The episode was not aired in several television markets. PBS member Alabama Public Television opted not to broadcast the episode, showing an Arthur rerun in its place. The network's director of programming, Mike McKenzie, said that the decision was made because some children might watch the episode without their parents, and some children younger than the episode's target demographic might watch the segment. Alabama Public Television had also rejected an episode of Postcards from Buster that depicted a same-sex couple in 2005. Arkansas Educational Television Network similarly did not air the episode on May 13, though they did air the episode several times later that month and in June 2019 on their PBS Kids subchannels in the evening, overnight, and early morning hours. The First United Methodist Church in Birmingham, Alabama, announced that they would show the episode in a public screening that attracted RSVPs from over 100 people.

==Reception==
Gwen Aviles wrote on NBCNews.com that "Mr. Ratburn and the Special Someone" "received overwhelmingly glowing reviews", with some dissenting opinions. Multiple critics praised how the episode treated the reveal that Mr. Ratburn was marrying a man as unremarkable; Helen Armitage in Screen Rant described the segment as groundbreaking for "how without fanfare and matter-of-factly Mr. Ratburn's sexuality is revealed", and Voxs Allegra Frank wrote that the segment "refreshingly avoids presenting it [the wedding] as 'different' or 'non-traditional,' and simply shows that it is worthy of celebration, just like any happy marriage."

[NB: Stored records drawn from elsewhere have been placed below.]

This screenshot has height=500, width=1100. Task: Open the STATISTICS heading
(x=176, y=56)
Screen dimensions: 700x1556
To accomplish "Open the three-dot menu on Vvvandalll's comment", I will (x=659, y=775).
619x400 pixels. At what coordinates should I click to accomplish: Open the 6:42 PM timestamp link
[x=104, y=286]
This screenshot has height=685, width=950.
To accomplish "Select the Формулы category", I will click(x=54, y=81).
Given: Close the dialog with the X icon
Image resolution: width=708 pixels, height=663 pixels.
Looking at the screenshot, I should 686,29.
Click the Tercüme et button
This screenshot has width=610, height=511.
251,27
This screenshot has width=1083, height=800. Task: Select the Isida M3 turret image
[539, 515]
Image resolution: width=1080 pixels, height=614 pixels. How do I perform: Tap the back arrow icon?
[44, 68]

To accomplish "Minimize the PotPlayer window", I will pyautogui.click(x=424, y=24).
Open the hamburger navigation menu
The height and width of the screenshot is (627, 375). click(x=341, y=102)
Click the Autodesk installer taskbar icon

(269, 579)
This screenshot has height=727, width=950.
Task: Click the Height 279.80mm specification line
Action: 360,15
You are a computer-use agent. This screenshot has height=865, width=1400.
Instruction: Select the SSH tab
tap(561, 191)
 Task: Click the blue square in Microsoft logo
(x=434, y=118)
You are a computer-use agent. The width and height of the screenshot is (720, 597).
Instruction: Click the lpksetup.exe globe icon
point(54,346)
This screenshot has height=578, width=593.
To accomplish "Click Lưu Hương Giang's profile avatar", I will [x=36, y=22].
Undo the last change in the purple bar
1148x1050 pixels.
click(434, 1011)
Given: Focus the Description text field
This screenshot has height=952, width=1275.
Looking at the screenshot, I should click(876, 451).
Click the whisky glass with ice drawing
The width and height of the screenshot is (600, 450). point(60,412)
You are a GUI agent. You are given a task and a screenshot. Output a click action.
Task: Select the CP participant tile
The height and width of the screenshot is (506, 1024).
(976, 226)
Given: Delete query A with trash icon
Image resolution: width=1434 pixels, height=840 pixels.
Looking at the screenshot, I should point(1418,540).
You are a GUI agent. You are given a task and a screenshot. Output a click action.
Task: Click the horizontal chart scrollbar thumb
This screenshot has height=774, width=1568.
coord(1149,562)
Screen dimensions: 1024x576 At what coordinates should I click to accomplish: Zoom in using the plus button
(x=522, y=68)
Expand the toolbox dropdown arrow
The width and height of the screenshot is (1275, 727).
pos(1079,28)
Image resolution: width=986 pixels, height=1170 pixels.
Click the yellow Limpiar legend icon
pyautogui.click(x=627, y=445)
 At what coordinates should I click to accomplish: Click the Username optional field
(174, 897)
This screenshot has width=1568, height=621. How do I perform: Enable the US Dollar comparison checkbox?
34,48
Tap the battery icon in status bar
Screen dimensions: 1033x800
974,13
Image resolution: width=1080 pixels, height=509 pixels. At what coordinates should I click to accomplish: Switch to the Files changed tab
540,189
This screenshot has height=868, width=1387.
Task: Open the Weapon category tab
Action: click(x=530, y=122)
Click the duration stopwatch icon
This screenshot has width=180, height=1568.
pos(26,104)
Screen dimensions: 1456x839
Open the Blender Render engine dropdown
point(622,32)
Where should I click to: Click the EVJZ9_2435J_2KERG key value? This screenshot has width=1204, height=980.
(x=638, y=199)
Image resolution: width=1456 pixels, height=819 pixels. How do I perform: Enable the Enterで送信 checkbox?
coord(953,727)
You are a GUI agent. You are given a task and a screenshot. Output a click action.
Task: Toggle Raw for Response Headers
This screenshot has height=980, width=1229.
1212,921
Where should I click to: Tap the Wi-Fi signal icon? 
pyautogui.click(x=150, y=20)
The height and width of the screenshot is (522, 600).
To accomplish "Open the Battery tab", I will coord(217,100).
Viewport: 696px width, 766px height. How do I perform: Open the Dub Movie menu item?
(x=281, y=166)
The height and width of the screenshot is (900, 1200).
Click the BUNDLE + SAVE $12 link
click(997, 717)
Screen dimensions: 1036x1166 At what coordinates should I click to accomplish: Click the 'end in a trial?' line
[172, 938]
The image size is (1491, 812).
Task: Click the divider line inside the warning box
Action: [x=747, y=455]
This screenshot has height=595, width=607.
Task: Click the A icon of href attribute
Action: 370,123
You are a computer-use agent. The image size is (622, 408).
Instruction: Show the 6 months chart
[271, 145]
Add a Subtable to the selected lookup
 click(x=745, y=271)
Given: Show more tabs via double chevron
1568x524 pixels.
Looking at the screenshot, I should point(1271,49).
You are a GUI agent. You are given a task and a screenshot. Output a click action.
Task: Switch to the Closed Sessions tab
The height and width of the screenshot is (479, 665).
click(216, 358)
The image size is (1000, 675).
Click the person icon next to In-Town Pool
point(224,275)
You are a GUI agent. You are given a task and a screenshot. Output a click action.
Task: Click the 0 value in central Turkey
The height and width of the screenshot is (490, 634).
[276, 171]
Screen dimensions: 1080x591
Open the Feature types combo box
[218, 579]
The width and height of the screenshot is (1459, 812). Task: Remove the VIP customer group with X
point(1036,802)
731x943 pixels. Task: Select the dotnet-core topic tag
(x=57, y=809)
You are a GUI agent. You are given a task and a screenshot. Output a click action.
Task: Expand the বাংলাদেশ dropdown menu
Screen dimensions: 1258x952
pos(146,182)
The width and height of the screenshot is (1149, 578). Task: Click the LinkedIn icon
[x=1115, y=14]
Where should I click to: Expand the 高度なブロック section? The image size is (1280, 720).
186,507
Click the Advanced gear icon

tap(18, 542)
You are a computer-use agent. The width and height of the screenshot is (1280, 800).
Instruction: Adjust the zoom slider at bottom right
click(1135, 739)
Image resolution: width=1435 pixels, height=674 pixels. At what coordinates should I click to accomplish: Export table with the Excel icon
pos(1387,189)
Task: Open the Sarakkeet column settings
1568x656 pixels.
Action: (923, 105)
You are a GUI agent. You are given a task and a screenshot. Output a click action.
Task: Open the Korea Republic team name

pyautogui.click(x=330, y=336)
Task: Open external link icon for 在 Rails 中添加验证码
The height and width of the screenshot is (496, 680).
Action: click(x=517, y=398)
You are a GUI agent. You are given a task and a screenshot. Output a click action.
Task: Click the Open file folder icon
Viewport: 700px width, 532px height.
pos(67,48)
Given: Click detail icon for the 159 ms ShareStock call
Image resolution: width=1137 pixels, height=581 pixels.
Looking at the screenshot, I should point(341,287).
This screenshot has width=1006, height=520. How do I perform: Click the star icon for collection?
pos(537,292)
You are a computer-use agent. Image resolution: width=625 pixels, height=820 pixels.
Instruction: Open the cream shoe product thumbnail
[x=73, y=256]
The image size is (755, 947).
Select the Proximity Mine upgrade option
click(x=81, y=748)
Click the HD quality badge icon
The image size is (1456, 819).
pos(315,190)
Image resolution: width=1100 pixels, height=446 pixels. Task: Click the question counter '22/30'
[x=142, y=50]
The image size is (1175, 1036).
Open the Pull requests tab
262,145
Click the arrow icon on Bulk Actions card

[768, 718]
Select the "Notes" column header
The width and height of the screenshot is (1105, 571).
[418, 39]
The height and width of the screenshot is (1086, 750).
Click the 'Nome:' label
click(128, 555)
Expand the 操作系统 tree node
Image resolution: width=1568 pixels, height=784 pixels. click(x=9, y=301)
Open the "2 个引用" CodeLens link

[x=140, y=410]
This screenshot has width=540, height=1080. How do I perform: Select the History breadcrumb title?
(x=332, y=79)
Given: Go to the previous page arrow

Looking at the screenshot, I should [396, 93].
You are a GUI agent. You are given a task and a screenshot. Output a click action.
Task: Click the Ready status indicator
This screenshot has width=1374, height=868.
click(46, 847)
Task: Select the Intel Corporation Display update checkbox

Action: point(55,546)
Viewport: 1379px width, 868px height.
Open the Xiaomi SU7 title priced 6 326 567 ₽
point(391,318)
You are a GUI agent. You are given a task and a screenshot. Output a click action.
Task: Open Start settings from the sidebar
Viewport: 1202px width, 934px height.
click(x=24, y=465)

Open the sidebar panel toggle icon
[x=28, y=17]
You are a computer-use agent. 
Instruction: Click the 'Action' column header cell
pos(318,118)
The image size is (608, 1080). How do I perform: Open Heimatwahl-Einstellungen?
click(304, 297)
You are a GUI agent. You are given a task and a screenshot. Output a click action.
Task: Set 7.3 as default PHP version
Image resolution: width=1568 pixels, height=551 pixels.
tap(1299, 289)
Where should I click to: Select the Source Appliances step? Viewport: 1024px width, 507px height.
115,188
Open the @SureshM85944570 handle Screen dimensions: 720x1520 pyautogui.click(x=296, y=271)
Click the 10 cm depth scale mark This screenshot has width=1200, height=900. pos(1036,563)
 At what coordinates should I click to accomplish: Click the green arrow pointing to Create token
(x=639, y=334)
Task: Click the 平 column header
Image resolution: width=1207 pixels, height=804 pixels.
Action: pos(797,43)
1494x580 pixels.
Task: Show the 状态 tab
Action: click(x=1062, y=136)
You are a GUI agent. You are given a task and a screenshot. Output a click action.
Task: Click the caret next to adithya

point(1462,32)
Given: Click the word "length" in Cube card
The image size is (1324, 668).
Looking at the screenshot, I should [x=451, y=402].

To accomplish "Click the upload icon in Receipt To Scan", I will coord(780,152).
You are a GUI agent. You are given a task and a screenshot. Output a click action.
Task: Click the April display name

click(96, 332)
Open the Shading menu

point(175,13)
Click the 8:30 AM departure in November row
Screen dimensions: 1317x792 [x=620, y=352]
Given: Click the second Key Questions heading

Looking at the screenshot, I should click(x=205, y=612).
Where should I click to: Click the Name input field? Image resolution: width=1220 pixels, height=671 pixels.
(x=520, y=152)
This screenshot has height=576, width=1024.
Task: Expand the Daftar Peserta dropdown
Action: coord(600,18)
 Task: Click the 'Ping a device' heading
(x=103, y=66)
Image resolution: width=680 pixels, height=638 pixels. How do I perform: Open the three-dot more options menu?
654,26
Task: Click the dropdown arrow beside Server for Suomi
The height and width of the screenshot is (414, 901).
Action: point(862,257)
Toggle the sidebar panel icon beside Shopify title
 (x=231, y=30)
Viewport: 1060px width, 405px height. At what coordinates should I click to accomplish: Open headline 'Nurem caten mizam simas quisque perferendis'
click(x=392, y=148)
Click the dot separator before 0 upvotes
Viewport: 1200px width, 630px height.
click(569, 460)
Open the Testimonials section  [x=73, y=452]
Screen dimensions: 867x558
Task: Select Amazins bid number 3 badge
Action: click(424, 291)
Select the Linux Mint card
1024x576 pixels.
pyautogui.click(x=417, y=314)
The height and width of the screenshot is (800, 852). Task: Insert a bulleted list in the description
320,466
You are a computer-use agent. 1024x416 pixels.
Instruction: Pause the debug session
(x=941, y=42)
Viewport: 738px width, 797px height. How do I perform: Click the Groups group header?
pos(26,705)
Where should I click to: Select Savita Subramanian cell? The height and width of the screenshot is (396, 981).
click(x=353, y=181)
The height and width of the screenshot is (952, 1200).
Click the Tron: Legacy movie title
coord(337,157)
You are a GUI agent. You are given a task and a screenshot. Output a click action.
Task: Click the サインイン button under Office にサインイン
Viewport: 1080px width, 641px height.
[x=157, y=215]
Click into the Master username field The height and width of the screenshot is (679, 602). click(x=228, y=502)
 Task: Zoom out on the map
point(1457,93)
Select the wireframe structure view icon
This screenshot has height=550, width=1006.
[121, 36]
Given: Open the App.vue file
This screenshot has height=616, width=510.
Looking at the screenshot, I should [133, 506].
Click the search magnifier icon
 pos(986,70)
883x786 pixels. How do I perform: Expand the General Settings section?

The Christian fundamentalist website One Million Moms, meanwhile, initiated a petition that garnered at least 13,000 signatures calling for the episode to be removed from TV schedules for what the organization described as the promotion of same-sex marriage. The segment was nominated at the 31st GLAAD Media Awards in 2020 for Outstanding Kids and Family Programming, losing to The Bravest Knight and High School Musical: The Musical: The Series.

In The Atlantic, Ashley Fetters and Natalie Escobar described the episode as "a poignant moment in children's TV history" considering that LGBTQ characters appeared infrequently in children's programming, and in particular on public-access television. Reactions to the episode were contrasted to reactions to Postcards from Busters "Sugartime!" 14 years prior, which PBS ultimately pulled from its schedule due to pressure from the United States Department of Education, one of the show's funders. Jude Dry in IndieWire said that PBS "fumbled the ball on LGBTQ representation in 2005" for its treatment of "Sugartime!" but found Mr. Ratburn's wedding to be "a quiet moment, but a groundbreaking one".